■ EXERCISE: Return the following entries verbatim, starting from the beginning of the entries and continuing up to and including the line that contains "center [751, 560].".

■ RECORDS SUPPLIED:
========
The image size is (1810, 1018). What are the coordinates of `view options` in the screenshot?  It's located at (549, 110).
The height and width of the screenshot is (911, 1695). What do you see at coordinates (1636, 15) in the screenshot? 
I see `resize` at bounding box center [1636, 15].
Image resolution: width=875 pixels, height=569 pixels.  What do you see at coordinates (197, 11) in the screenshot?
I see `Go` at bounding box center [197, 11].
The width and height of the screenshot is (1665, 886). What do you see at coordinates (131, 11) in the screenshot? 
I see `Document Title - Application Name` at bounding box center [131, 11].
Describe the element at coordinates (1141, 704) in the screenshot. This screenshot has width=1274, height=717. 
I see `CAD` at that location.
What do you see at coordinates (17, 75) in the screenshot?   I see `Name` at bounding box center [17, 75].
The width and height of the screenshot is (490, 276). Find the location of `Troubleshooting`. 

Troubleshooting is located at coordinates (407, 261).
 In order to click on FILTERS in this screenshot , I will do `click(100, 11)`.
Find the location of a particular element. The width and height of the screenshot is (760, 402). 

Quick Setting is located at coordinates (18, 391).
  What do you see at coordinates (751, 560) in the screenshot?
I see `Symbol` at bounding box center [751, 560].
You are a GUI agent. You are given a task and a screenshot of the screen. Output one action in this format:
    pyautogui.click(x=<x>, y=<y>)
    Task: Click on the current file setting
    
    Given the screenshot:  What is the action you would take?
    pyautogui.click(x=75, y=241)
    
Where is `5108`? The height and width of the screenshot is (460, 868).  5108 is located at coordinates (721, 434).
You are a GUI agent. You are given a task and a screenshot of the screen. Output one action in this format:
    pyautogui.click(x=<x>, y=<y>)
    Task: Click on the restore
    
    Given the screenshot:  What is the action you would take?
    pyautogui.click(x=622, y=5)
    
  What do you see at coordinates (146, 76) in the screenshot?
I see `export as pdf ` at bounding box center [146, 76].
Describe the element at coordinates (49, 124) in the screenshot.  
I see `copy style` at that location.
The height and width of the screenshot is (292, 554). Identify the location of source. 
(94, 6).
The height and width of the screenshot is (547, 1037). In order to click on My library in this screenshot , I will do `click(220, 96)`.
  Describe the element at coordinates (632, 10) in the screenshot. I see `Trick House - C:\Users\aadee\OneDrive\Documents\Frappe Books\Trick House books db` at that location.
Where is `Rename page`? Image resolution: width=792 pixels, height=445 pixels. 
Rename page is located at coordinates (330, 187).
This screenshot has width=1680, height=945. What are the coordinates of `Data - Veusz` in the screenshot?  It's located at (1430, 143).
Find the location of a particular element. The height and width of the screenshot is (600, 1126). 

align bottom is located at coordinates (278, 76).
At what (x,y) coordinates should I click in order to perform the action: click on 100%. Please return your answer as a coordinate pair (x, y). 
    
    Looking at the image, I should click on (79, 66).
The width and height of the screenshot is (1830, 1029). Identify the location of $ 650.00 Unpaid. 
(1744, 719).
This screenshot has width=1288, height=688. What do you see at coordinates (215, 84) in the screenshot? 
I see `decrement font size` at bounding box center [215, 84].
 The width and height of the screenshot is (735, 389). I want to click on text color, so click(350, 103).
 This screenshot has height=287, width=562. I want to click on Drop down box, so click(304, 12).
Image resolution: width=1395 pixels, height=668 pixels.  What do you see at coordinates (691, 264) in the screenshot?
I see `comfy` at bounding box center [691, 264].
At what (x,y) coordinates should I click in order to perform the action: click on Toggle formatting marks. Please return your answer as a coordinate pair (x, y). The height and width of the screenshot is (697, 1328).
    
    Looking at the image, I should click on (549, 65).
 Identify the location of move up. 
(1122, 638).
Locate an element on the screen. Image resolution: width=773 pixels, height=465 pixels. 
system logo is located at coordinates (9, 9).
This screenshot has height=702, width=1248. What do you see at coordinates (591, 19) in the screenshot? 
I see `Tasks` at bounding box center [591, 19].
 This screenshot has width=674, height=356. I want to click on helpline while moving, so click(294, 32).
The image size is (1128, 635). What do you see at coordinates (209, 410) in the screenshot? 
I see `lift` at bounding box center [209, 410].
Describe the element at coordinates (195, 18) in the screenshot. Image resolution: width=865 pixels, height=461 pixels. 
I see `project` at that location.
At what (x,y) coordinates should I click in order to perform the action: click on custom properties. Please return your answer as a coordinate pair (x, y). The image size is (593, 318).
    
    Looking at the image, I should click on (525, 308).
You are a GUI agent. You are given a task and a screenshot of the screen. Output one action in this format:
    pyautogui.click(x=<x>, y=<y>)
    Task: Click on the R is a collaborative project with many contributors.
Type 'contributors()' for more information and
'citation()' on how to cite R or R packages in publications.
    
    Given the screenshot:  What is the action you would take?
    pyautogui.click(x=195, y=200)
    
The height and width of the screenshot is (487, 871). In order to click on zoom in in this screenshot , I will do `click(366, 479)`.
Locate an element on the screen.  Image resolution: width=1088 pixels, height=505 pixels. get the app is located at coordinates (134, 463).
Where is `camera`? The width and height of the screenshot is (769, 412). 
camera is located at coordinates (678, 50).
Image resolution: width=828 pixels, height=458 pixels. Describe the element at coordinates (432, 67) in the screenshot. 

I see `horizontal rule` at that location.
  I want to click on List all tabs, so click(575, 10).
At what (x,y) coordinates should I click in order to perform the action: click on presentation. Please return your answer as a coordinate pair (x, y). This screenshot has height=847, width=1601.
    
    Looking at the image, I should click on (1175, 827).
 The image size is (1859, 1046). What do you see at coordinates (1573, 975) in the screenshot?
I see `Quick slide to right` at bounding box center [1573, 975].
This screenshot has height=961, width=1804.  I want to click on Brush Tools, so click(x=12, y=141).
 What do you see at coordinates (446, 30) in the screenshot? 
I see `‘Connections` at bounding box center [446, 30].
========
■ WRITTEN SOLUTION:
The image size is (1810, 1018). What are the coordinates of `view options` in the screenshot?  It's located at (549, 110).
The height and width of the screenshot is (911, 1695). What do you see at coordinates (1636, 15) in the screenshot? 
I see `resize` at bounding box center [1636, 15].
Image resolution: width=875 pixels, height=569 pixels.  What do you see at coordinates (197, 11) in the screenshot?
I see `Go` at bounding box center [197, 11].
The width and height of the screenshot is (1665, 886). What do you see at coordinates (131, 11) in the screenshot? 
I see `Document Title - Application Name` at bounding box center [131, 11].
Describe the element at coordinates (1141, 704) in the screenshot. This screenshot has width=1274, height=717. 
I see `CAD` at that location.
What do you see at coordinates (17, 75) in the screenshot?   I see `Name` at bounding box center [17, 75].
The width and height of the screenshot is (490, 276). Find the location of `Troubleshooting`. 

Troubleshooting is located at coordinates (407, 261).
 In order to click on FILTERS in this screenshot , I will do `click(100, 11)`.
Find the location of a particular element. The width and height of the screenshot is (760, 402). 

Quick Setting is located at coordinates (18, 391).
  What do you see at coordinates (751, 560) in the screenshot?
I see `Symbol` at bounding box center [751, 560].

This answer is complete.